Work request: The answer should be an exact repeat of the stretch of material below from the line containing "Electro (257, 1518)" through the line containing "Over ons (470, 1491)".

Records for processing:
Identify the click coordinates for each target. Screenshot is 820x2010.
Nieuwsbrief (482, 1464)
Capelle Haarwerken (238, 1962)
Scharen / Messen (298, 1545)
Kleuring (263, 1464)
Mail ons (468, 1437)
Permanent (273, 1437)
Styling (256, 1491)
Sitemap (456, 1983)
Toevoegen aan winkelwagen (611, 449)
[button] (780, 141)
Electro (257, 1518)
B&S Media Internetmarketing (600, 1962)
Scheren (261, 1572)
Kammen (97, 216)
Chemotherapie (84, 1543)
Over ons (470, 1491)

...

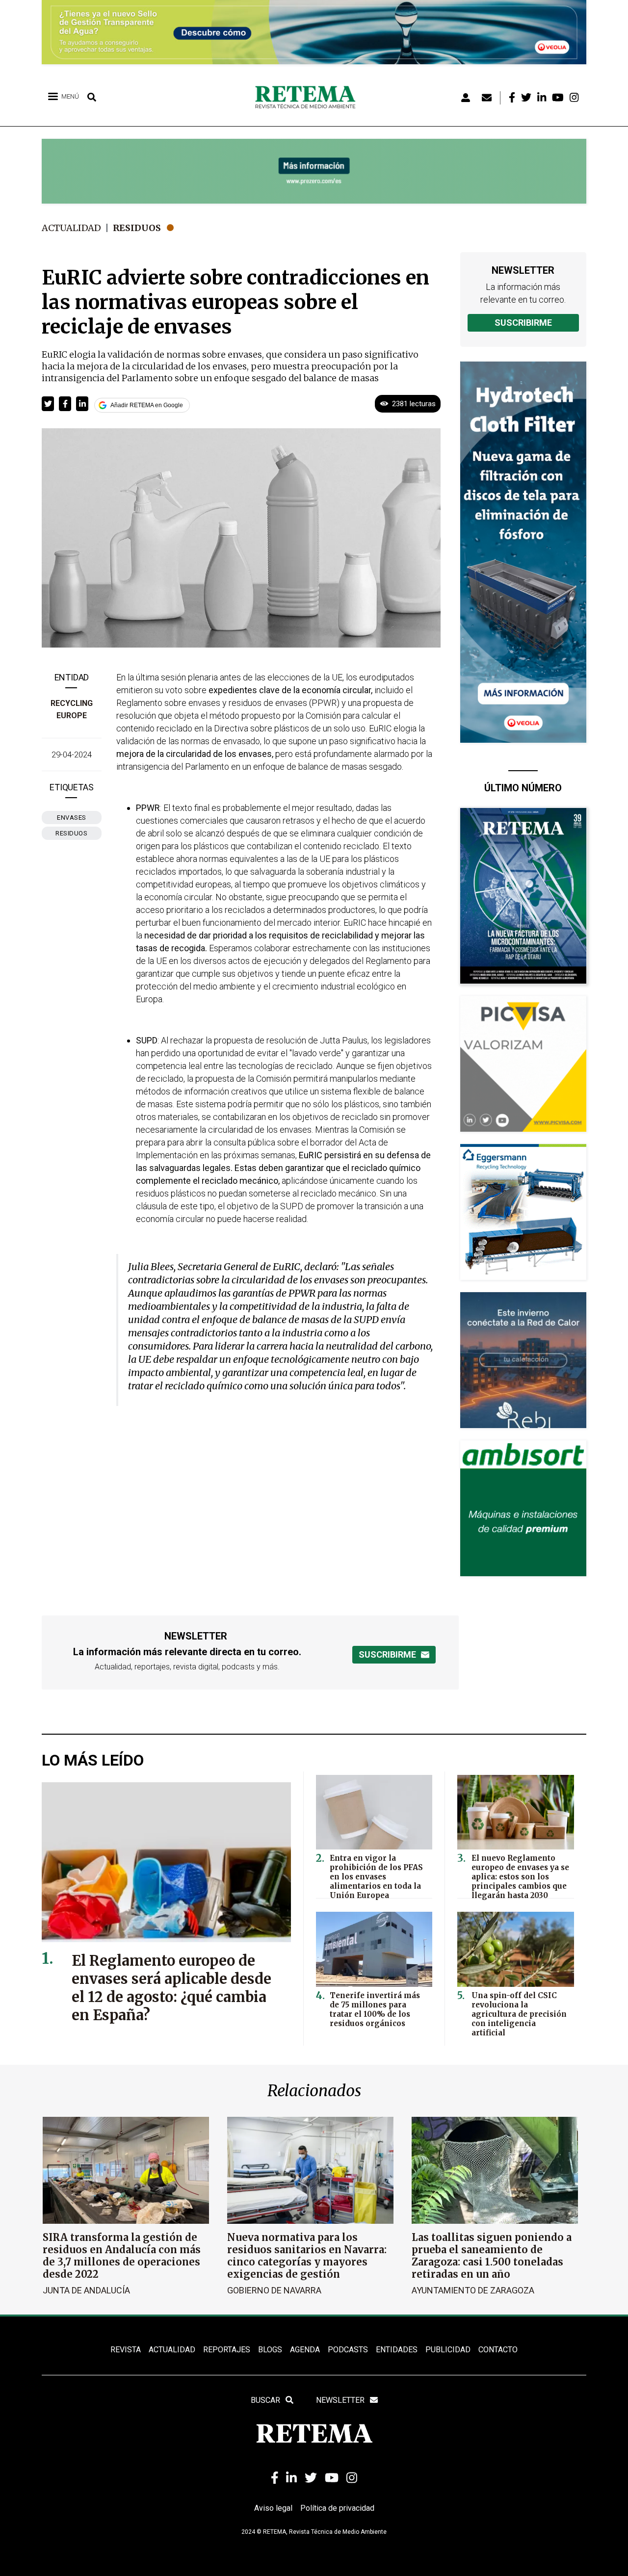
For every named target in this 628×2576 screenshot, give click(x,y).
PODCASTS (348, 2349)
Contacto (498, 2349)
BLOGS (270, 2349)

Problem solution:
Electro (257, 1518)
B&S Media Internetmarketing (600, 1962)
Scheren (261, 1572)
Kammen (97, 216)
Chemotherapie (84, 1543)
Over ons (470, 1491)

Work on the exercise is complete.